Having survived the raising of five teenagers in my own home, I welcome the publication this month of Mimi Doe's Nurturing Your Teenager's Soul (Perigree Trade Paperback Original). I really could have used it 20 years ago.

Doe, author of three previous books and hundreds of parenting columns, and a mother of two teenagers, is all about straight talk. She tells it how she sees it and leaves parents and guardians to draw their own conclusions and make their own adaptations.

She acknowledges that overwhelming pressures assail young people today—among them, peer influences, the hazards of substance abuse and sexual activity, the risks and freedoms of driving and dating, and the pressure to succeed in school and get into a good college. And parents try to help by advising, warning, solving homework problems, turning over their car keys, waiting up into the wee hours, and touring multiple college campuses to find the right one.

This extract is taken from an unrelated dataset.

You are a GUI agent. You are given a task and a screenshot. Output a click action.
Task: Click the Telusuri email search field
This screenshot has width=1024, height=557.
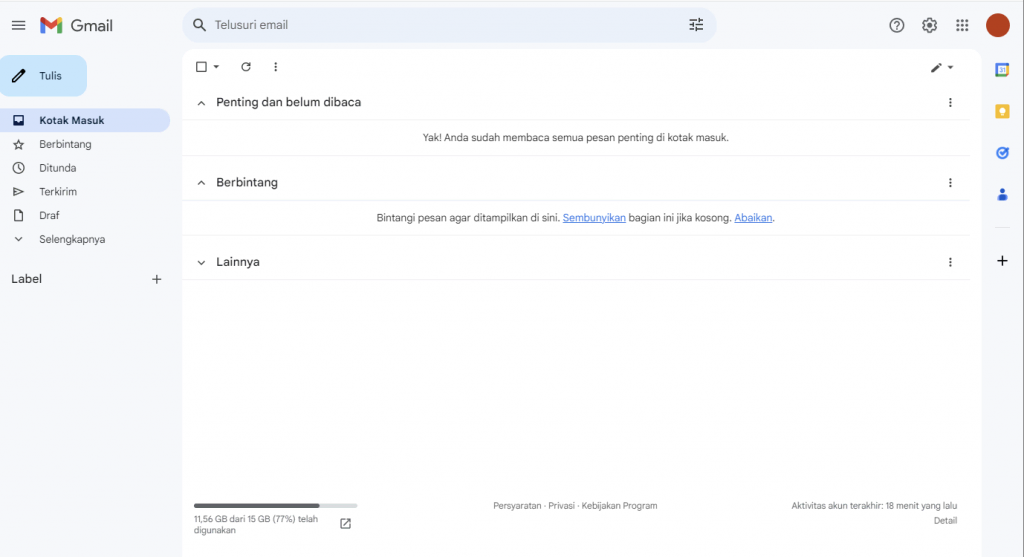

However, Doe suggests that if parents get too preoccupied in those ways, they may miss the "core component" for helping their teenagers develop into healthy and competent adults—"nurturing their spirituality."

Her reasons?

"All teens are spiritual beings. Despite increased contact with a world that often tells them otherwise, their nature is divine. They crave a connection to something greater than themselves while questioning the adults with whom they live."

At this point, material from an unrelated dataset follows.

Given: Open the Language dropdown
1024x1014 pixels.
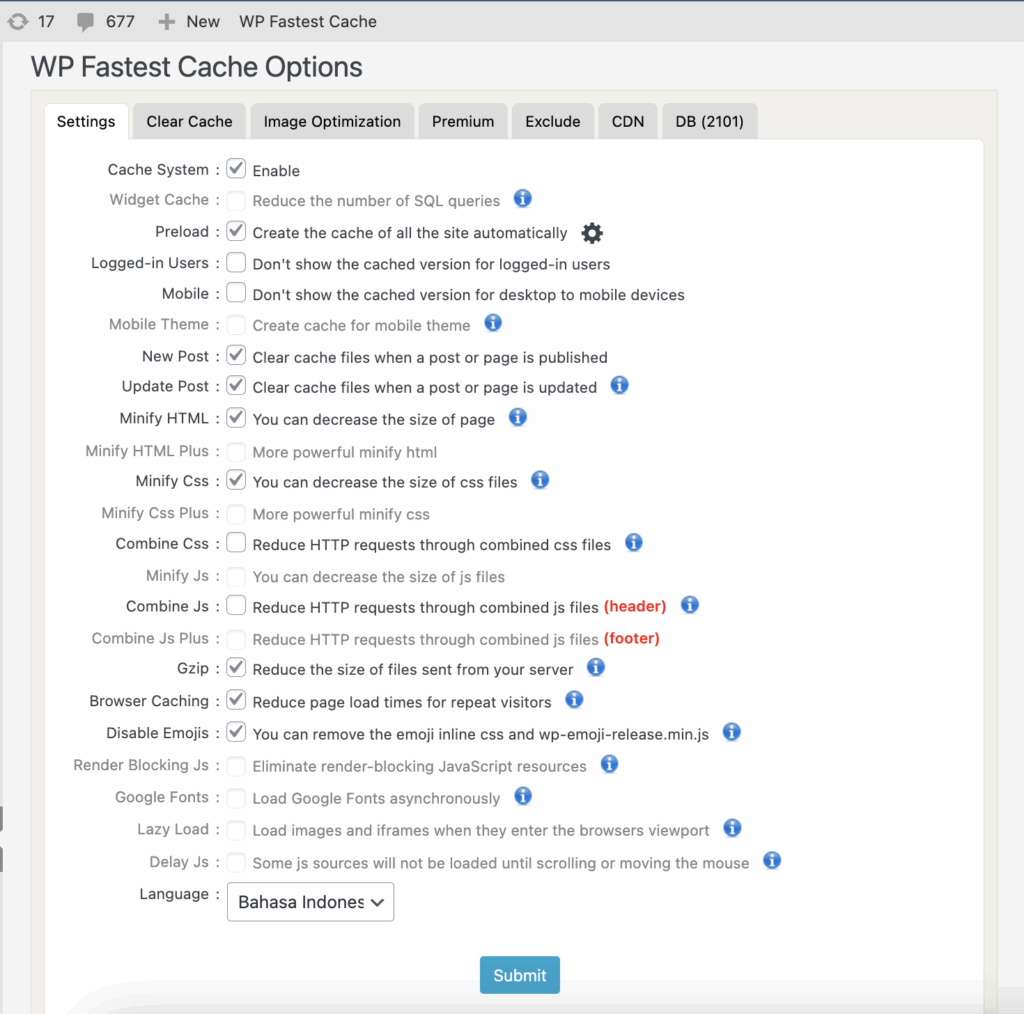Looking at the screenshot, I should click(x=310, y=901).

Doe also says that teenagers desperately want to maintain an open, loving relationship with their parents, even when it appears that they are pushing them away.

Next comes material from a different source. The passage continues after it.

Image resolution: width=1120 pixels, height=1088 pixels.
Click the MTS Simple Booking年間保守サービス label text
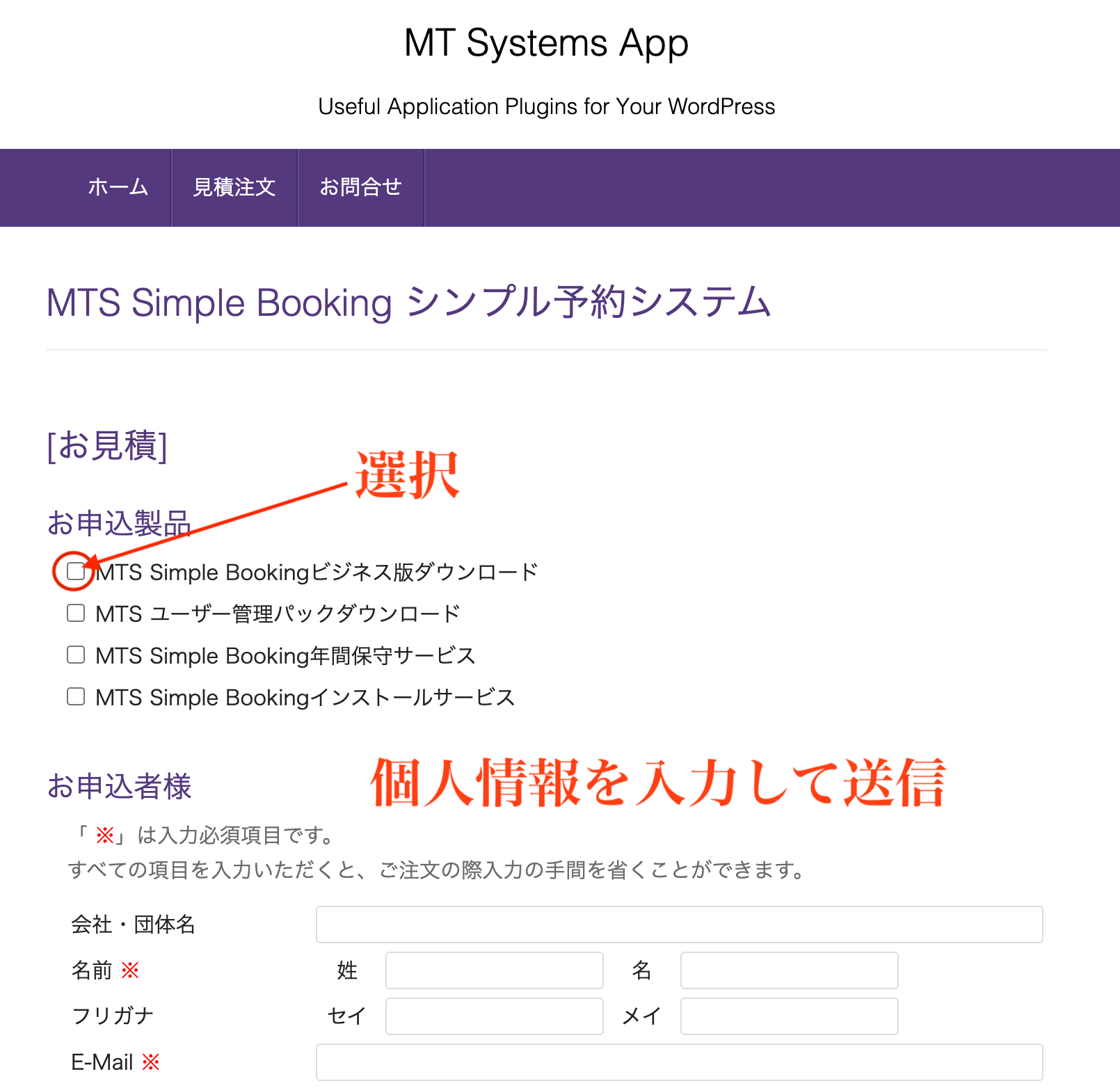pos(285,656)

She has observed that adolescence is a time when young people experience a spiritual hunger that is often misunderstood as restlessness, frustration, or anger. When distracted teens and their parents acknowledge this "ripe, sacred yearning," the teen years can be seen as a time of possibilities and expansion.

"It's never easy," Doe admitted in a recent chat with me. "My husband, Tom, and I don't know all the answers. We just take it moment by moment. We still have some miles to go before we graduate as parents."

This 296-page paperback builds on the ideas in an earlier Doe book, 10 Principles for Spiritual Parenting. It applies those principles to the teen years, with strong emphasis on such areas as listening fully and connecting with young people, and on negotiating the balance between being a pal and a parent. There are chapters under such headings as "Be What You Want to See," "Remain Flexibly Firm," "Let Go and Trust," and "Each Day Offers Renewal"—which carry unmistakable messages, even simply as titles.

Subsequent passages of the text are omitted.